TRECHO DA FONTE =>
Se fosse um país, o bife brasileiro seria o sétimo maior emissor do planeta, à frente do Japão, mostra estudo. Produção de alimentos como um todo responde por 74%
A cadeia da carne emitiu, em 2021, cerca de 1,4 bilhão de toneladas brutas de CO2 equivalente na atmosfera. Isso representou cerca de 57% do total emitido pelo país naquele ano (2,4 bi ton). Os dados são de um estudo inédito lançado nesta terça-feira (24) pelo Observatório do Clima e organizações parceiras.
O trabalho estimou as emissões dos sistemas alimentares como um todo no país, no ano de 2021. O resultado que encontraram foi que a produção de alimentos no Brasil foi responsável pela emissão de 1,8 bilhão de toneladas de CO2eq no ano em questão, sendo a produção de carne o maior vilão, sendo a maior parte vindo não da produção de alimentos em si, mas do desmatamento para conversão de vegetação nativa em lavouras e pastos.
O estudo, contabiliza o desmatamento e a mudança no uso da terra, as emissões da agropecuária, como o arroto do boi, que produz metano, o uso de energia, a produção de resíduos nos processos agrícolas e industriais.
Do 1,8 bilhão de toneladas de gases emitidas em 2021 pelo sistema de produção de alimentos, 77,6% vem da produção de carne. Dessas, 70,6% da mudança no uso da terra — ou seja, desmatamento. Outros 29,2% vem da produção em si. Os outros 0,2% vem do uso de energia e produção de resíduos.
Se fosse um país, mostra o estudo, a carne bovina brasileira seria o sétimo maior emissor de gases do mundo, à frente do Japão.
Em 2019, ano em que há dados comparativos mais recentes, o Brasil era o terceiro maior emissor no mundo de gases do efeito estufa na produção de alimentos, atrás da China e da Índia e na frente dos Estados Unidos.
Mas, ao contrário desses quatro países, onde a maior parte das emissões vem de atividades agropecuária na pré e na pós produção de alimentos, o peso das emissões no Brasil recai sobre o desmatamento. Ou seja, a recuperação e o uso de terras degradadas para plantação e criação possivelmente faria do Brasil um produtor mais limpo que seus principais concorrentes.

PROBLEMA CURTO 1 =>
Redigite sem nenhuma alteração a parte do texto sobre as emissões da carne que vai de "O estudo, contabiliza" até "agrícolas e industriais.".
PROBLEMA CURTO 2 =>
De acordo com o texto sobre as emissões da carne, por que a recuperação e o uso de terras degradadas possivelmente tornariam o Brasil um produtor mais limpo que seus principais concorrentes? Responda em uma a três frases.
PROBLEMA CURTO 3 =>
Dê seguimento ao texto sobre as emissões da carne no Brasil a partir da última frase apresentada.
As linhas seguintes provêm de outra fonte.

TRECHOS DAS LINHAS =>
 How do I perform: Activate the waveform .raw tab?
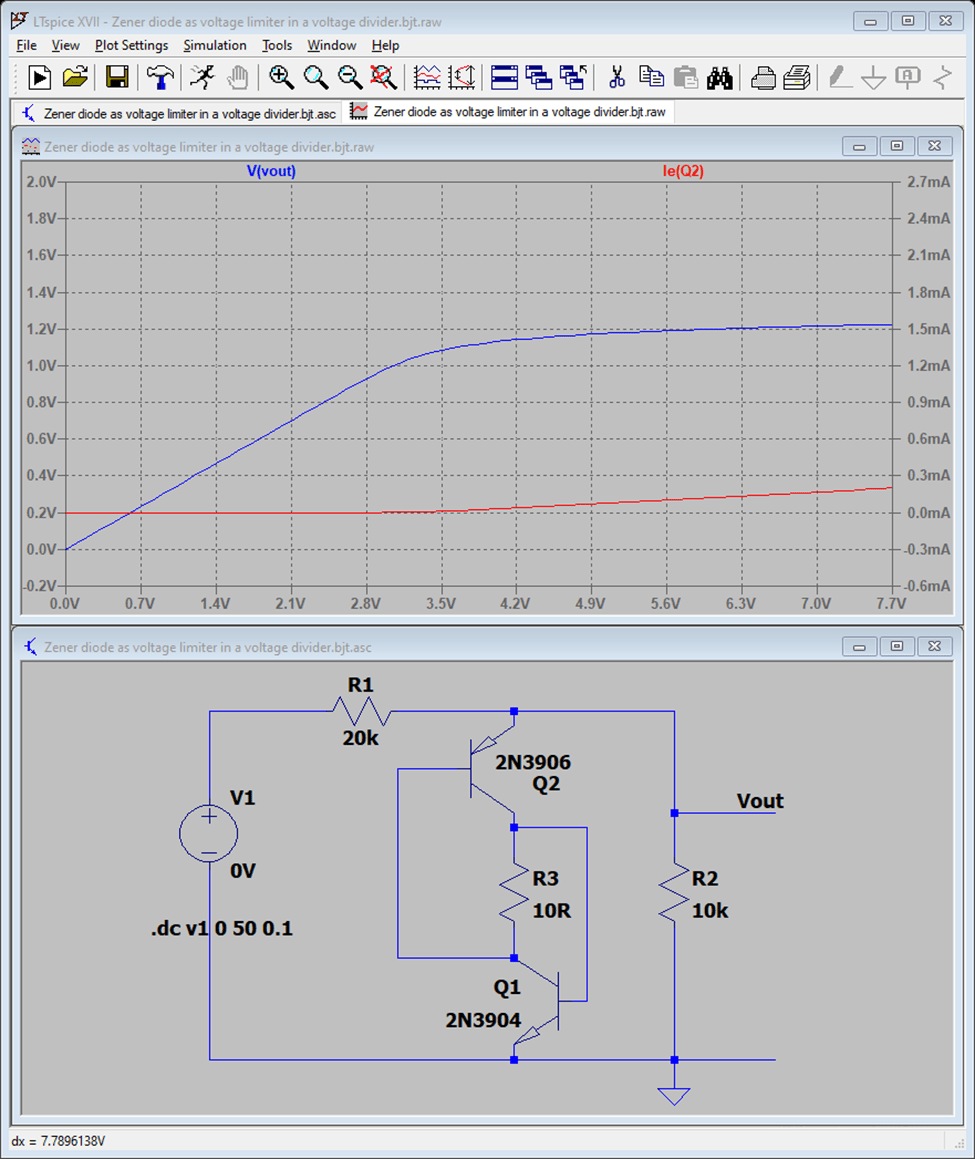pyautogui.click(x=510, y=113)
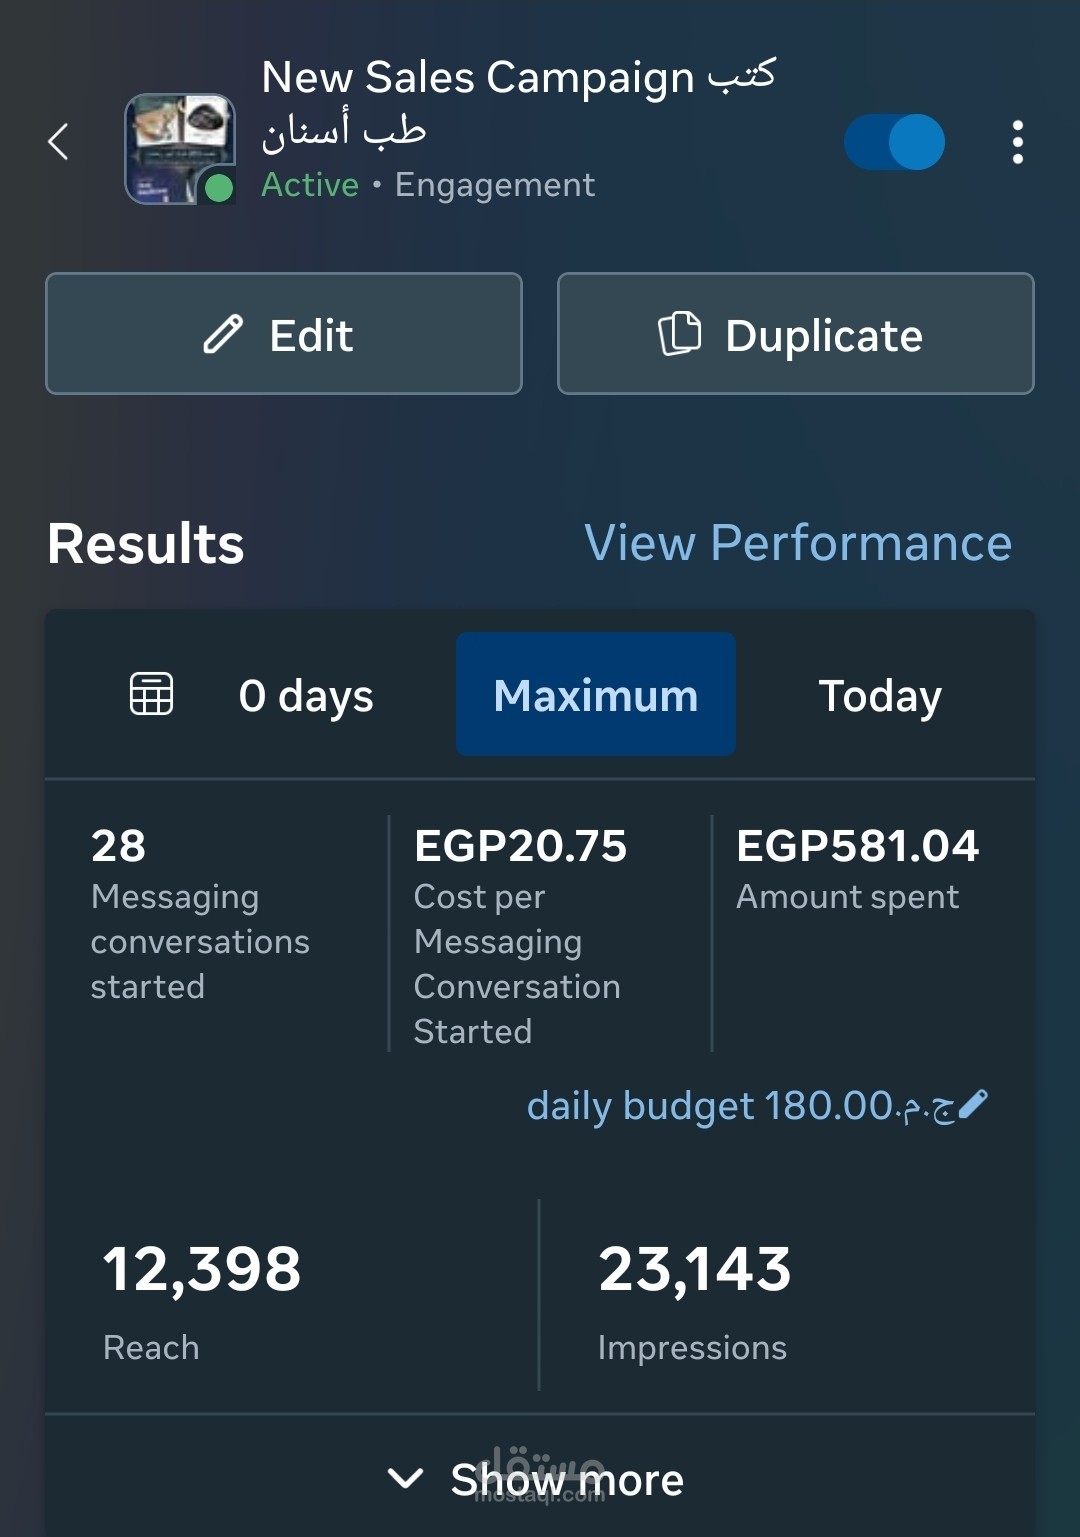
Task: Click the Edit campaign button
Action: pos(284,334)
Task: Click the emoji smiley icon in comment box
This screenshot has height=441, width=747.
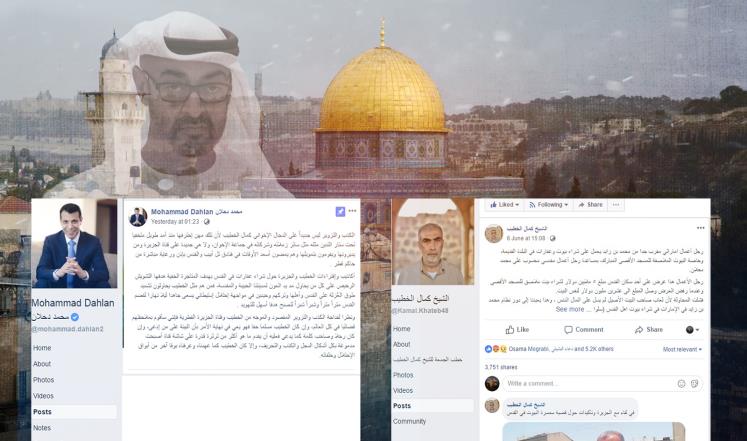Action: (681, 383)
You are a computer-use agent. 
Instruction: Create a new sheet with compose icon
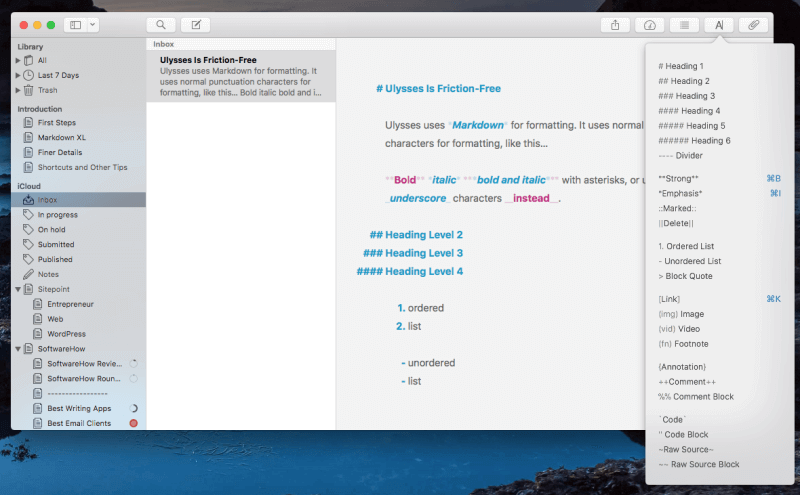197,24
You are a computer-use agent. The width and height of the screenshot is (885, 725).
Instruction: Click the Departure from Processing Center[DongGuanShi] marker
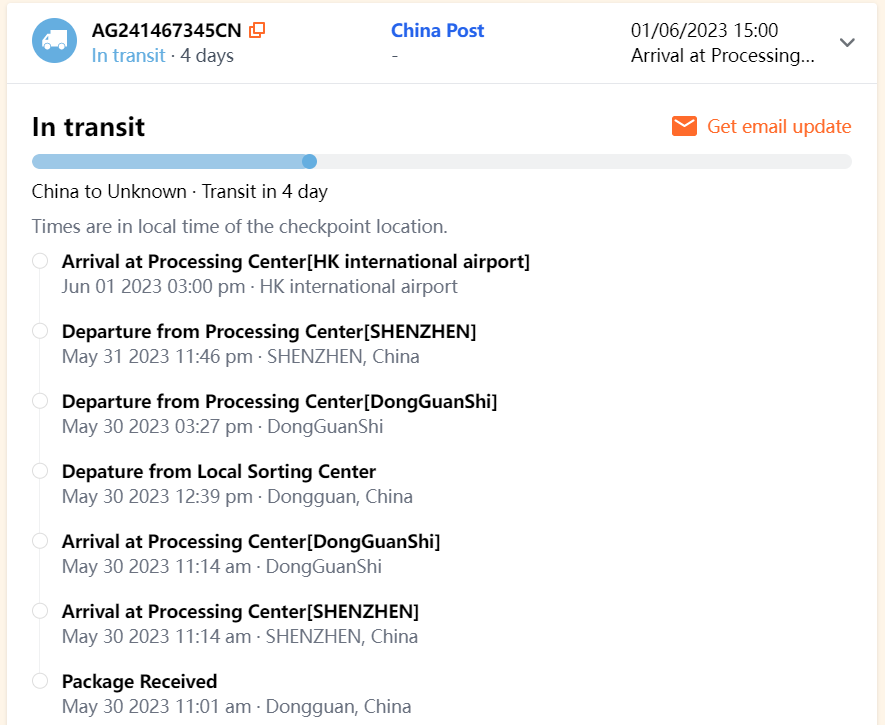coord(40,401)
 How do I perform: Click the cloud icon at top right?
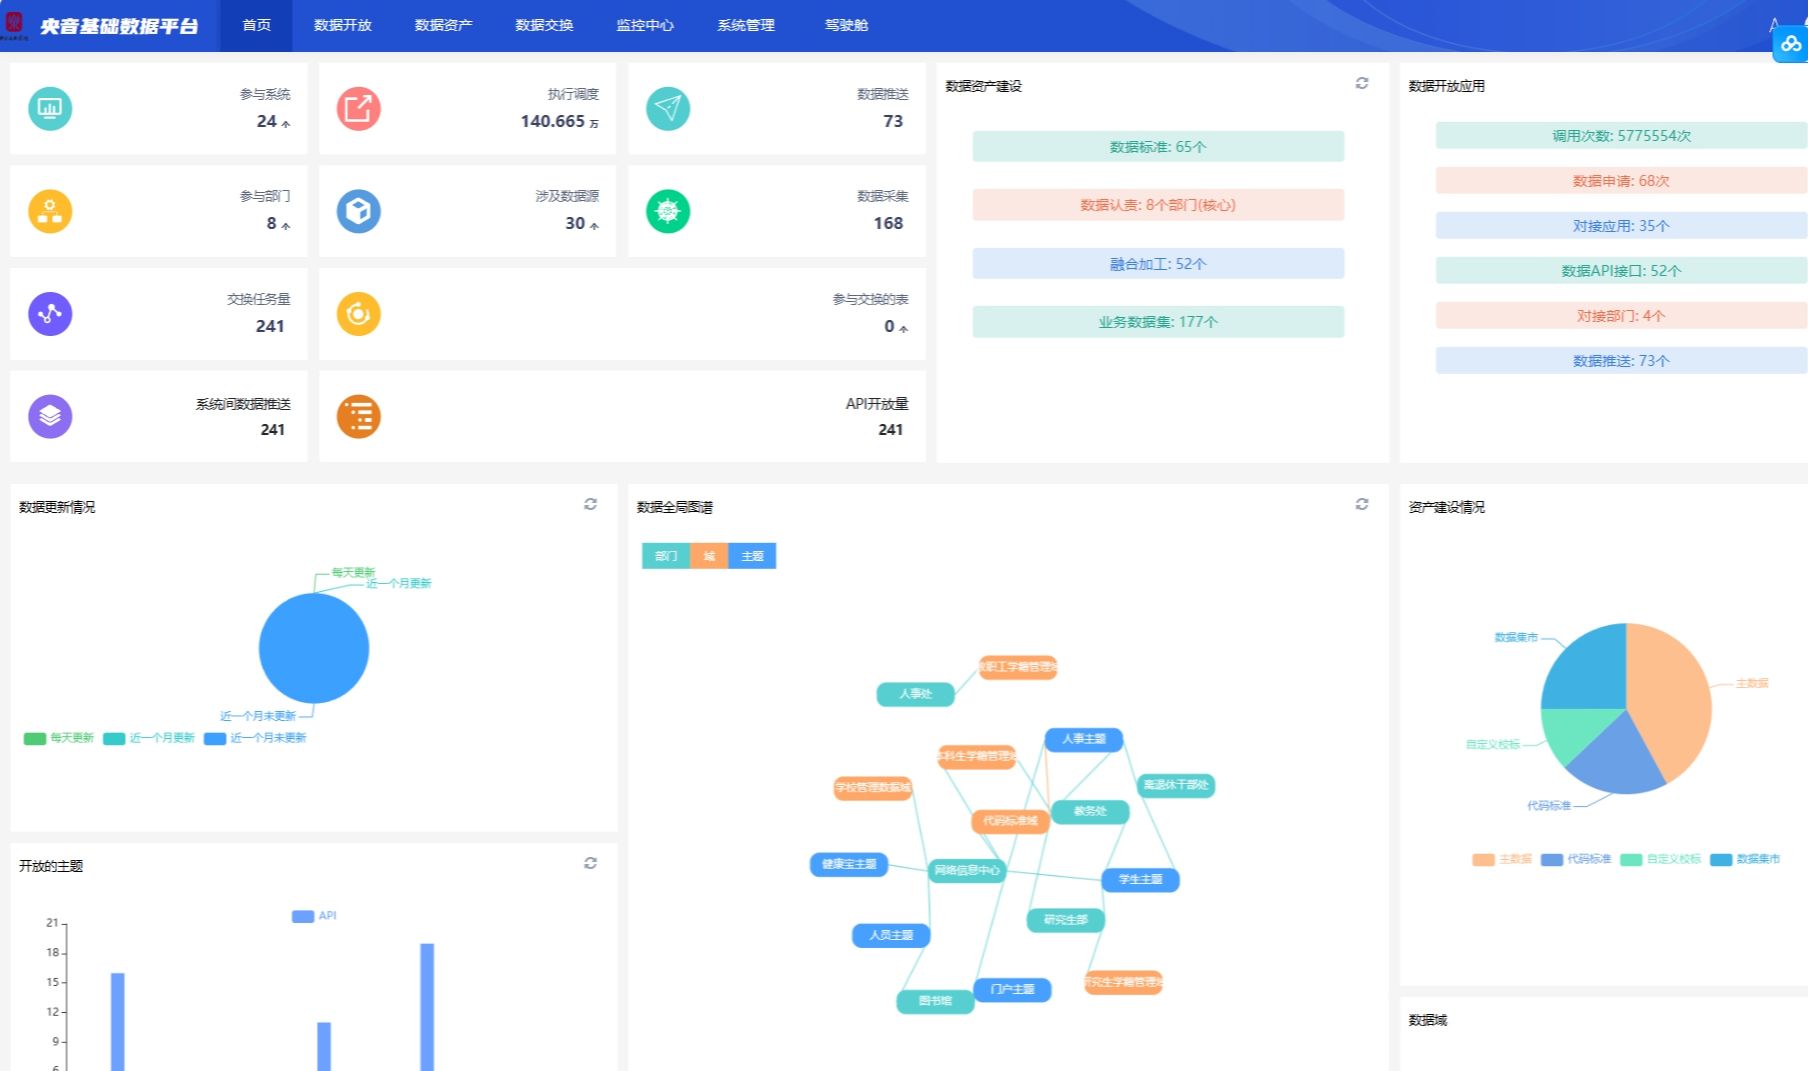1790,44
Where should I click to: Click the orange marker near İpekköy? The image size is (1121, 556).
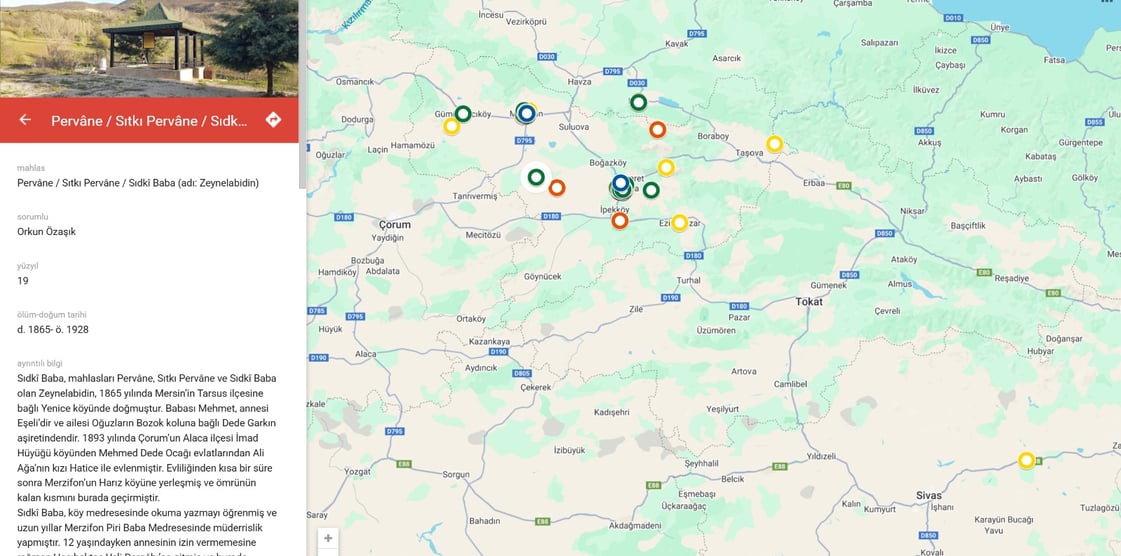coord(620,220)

SAÍDA ESPERADA 1 =>
O estudo, contabiliza o desmatamento e a mudança no uso da terra, as emissões da agropecuária, como o arroto do boi, que produz metano, o uso de energia, a produção de resíduos nos processos agrícolas e industriais.

SAÍDA ESPERADA 2 =>
Nos outros grandes emissores citados, a maior parte das emissões vem de atividades agropecuárias na pré e na pós-produção de alimentos. No Brasil, o peso das emissões recai sobre o desmatamento. Por isso, usar terras degradadas para plantação e criação possivelmente faria do país um produtor mais limpo.

SAÍDA ESPERADA 3 =>
“Ele demonstra, para além de qualquer dúvida, que está nas mãos do agronegócio o papel do Brasil como herói ou vilão do clima. Até aqui, o setor parece querer que o país encarne o vilão, tentando destruir a legislação sobre terras indígenas, legalizar a grilagem e acabar com o licenciamento ambiental, ao mesmo tempo em que manobra no Congresso para ficar totalmente livre de obrigações no mercado de carbono”, disse Marcio Astrini, secretário-executivo do Observatório do Clima.
O estudo mostra, por exemplo, que o investimento em recuperação e manejo de solo, com propostas que capturam carbono, já faz o país ter uma captura de carbono de 200 milhões de toneladas de CO2 por ano. Com ainda 96 milhões de hectares de terras degradadas — que emitem carbono — o país tem um imenso potencial de multiplicar essa captura.
O que é preciso, dizem os pesquisadores, é dar escala para políticas que incentivem tecnologias de baixas emissões para agropecuária, como plantio direto, recuperação de pastagens com níveis de degradação e implementação de sistemas integrados.
“Por exemplo, em 2021, os solos brasileiros que possuem alguma prática considerada conservacionista, como a aplicação de plantio direto, recuperação de pastagens com níveis de degradação e implementação de sistemas integrados, foram responsáveis pela remoção de 370,8 MtCO2 (toneladas de dióxido de carbono equivalente)”, aponta o estudo.
Estimativas inéditas
Esta é a primeira vez que um grupo de pesquisadores se debruça sobre as emissões dos sistemas alimentares no país. As emissões da produção de alimentos no mundo estão na ordem do dia das negociações climáticas pelo menos desde 2019.
Naquele ano, o Painel Científico da ONU para Mudanças Climáticas (IPCC) publicou um relatório mostrando que até 37% da emissão de gases estufa do mundo é causada pela alimentação humana.
As emissões consideradas no caso brasileiro incluem o gás carbônico que vai para o ar quando a vegetação nativa é convertida em lavouras e pastos, as emissões diretas da agropecuária – como o metano do “arroto” do boi – os combustíveis fósseis queimados por máquinas agrícolas e pelo transporte da comida, o uso de energia na agroindústrua e nos supermercados e os resíduos sólidos e líquidos de todos esses processos.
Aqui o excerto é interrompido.